Far away ~いつまでも、君を・・・~
「さすがに、あの後は1人になりたくて。昨日もどうしても学校来たくなくて、サボっちゃいました。親もたぶんサボりだって、わかってたと思うけど、何も言わずに学校に連絡入れてくれて・・・おかげで、もう吹っ切れました。」


「尚輝・・・。」


「先輩、今までありがとうございました。ずっとまとわりついて、さぞウザかったでしょうけど、でも俺は本気でした。それに免じて、許して下さい。」


と言って、自分に頭を下げる尚輝を見て


「尚輝、ごめん、本当にごめん。」


彩は思わず、頭を下げ返していた。一瞬驚いたような表情になった尚輝は


「止めて下さいよ。

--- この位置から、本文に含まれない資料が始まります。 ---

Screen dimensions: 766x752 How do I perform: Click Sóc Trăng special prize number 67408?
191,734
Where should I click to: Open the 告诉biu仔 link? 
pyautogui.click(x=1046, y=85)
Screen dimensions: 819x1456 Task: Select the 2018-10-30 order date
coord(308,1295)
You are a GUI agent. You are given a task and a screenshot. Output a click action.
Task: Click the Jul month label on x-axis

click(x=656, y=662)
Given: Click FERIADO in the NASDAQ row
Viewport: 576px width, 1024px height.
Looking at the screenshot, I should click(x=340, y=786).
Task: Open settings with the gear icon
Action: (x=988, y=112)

先輩に謝られたら、俺、余計立場なくなっちゃうでしょ。」


「尚輝、でも・・・。」


「なんでこんなに想ってるのに、わかってもらえないんだって、思ったことがないなんて言わない。はっきり言って、何度も思ったよ。でもそれは・・・俺の一方的な気持ちだし、それが伝わらなくて、先輩を恨むのも筋違いってもんでしょ。俺は先輩を好きになったことを後悔はしません。それだけは、絶対にしねぇから・・・。」


そして、微笑む尚輝。その笑顔が痛ましくて、彩の表情は暗く沈む。


「ちょっと、振った先輩がなんでそんな悲しそうな顔してるんですか?泣きたいのは、振られた俺の方なんですよ。」


「尚輝・・・。」


「同情してくれるなら、その胸で思いっきり泣かせてください。」


ニヤッと笑った尚輝に


「調子に乗るな。そんなの無理に決まってんじゃん。」


と彩は言い返す。


「そうこなくっちゃ。それでこそ彩先輩だ、そうじゃなきゃ、調子狂っちゃう。」


「バカ・・・。」


その尚輝の言葉で、彩はようやく笑顔になった。


「やっと笑ってくれた。これで・・・俺もすっきりしました。じゃ、お先に失礼します。」


そう言って、回れ右して歩き出そうとする尚輝を


「尚輝、ちょっと待って。」


彩は呼び止めていた。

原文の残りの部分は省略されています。